We were living on Buckingham Road at the time. I’m not sure exactly how old I was, but I was still in grade school so I figure I was about 9 or so. I was asleep, in my room at the top of the stairs. I was dreaming about popcorn. Masses of popcorn being popped all around me, just sort of materializing from thin air. I woke up, and I realized why I had been having such an odd dream: I could still hear that sound, that strange, rapid-fire popping noise. It was coming from downstairs. I got out of bed, opened my bedroom door and went down to see what it was.
And there was Mom. She was sitting at the dining room table, which we normally only used on Easter and Thanksgiving and when Dad was writing out the bills every month. She had a stack of white paper, a Chesterfield burning in the ashtray, and she was pounding away at the old Remington typewriter which Dad must have pulled out from the crawlspace for her. She was writing, and I could tell right away that she was totally in the “zone.”

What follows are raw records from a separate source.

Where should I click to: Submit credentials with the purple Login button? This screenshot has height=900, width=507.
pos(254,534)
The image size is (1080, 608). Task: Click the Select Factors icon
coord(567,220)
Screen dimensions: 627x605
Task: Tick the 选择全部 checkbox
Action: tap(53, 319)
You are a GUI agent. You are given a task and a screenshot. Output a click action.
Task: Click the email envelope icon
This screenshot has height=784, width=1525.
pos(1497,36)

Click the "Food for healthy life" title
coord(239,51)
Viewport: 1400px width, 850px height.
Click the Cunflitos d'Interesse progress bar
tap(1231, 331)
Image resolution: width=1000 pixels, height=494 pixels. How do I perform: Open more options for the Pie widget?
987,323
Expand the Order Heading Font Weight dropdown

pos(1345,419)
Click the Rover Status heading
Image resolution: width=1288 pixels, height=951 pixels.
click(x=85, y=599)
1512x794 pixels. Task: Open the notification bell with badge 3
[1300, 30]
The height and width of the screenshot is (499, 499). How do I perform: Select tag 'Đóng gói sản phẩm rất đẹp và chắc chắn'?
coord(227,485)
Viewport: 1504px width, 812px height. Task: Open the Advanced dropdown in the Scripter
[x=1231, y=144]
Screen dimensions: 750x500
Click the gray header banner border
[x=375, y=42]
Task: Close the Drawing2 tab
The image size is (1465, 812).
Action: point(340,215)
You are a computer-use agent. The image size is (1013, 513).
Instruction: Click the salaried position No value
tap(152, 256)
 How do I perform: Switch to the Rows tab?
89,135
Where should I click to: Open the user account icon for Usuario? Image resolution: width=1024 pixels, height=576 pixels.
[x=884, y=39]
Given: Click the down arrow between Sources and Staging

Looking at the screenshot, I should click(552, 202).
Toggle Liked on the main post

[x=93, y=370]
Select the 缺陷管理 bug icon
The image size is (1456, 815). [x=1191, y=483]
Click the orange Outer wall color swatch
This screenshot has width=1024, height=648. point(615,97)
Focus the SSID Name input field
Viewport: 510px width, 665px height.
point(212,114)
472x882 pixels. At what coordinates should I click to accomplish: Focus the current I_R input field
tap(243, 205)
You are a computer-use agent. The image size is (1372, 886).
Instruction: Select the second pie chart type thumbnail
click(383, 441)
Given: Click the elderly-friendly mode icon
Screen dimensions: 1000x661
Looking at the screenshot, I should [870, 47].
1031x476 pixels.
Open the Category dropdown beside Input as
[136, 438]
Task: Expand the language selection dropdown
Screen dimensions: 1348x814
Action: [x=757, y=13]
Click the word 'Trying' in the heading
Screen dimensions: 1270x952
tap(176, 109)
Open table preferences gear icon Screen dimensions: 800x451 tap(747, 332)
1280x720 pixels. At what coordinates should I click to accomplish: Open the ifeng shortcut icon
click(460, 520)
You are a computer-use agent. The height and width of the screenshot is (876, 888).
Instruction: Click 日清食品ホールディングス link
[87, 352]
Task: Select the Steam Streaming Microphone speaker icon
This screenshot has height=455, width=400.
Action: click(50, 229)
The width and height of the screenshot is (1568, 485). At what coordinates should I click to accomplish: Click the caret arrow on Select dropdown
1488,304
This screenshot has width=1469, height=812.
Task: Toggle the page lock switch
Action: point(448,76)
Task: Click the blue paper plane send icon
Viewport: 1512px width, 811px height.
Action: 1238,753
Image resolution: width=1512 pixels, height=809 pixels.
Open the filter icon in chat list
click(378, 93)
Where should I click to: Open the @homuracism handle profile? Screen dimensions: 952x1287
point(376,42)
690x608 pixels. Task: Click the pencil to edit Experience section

That’s it. That’s the memory.
So why do you suppose that this particular memory, which isn’t even so much a memory as a moment in time, almost a tableau, stands out in my mind; why has it stayed with me over my entire lifetime; and why, when I think about my mother, do I remember her typing a room full of popcorn when I was 9 years old? Because I knew even then that what I was seeing was my Mom, happy. And not the kind of happiness that depends on another person, not the happiness of a wedding day or a firstborn. It was the happiness that is felt by someone who is doing something that only they can do, someone who is saying something that only they can say, even if it’s only for an hour or two between folding the laundry and another doctor’s appointment.
I don’t even think my mom knew I was standing there that day. But of all the lessons in life that my mother taught me, I learned at least two of them in those few brief moments. One of them was “tell your story.” No matter what it is, no matter even who wants to hear it- make your husband dig out the Remington and then start typing until you’ve reached “The End.”
The other lesson was that sometimes the best present we can give to anyone is actually our own happiness.
Thanks, Mom. I hope in some way that I am returning the gift.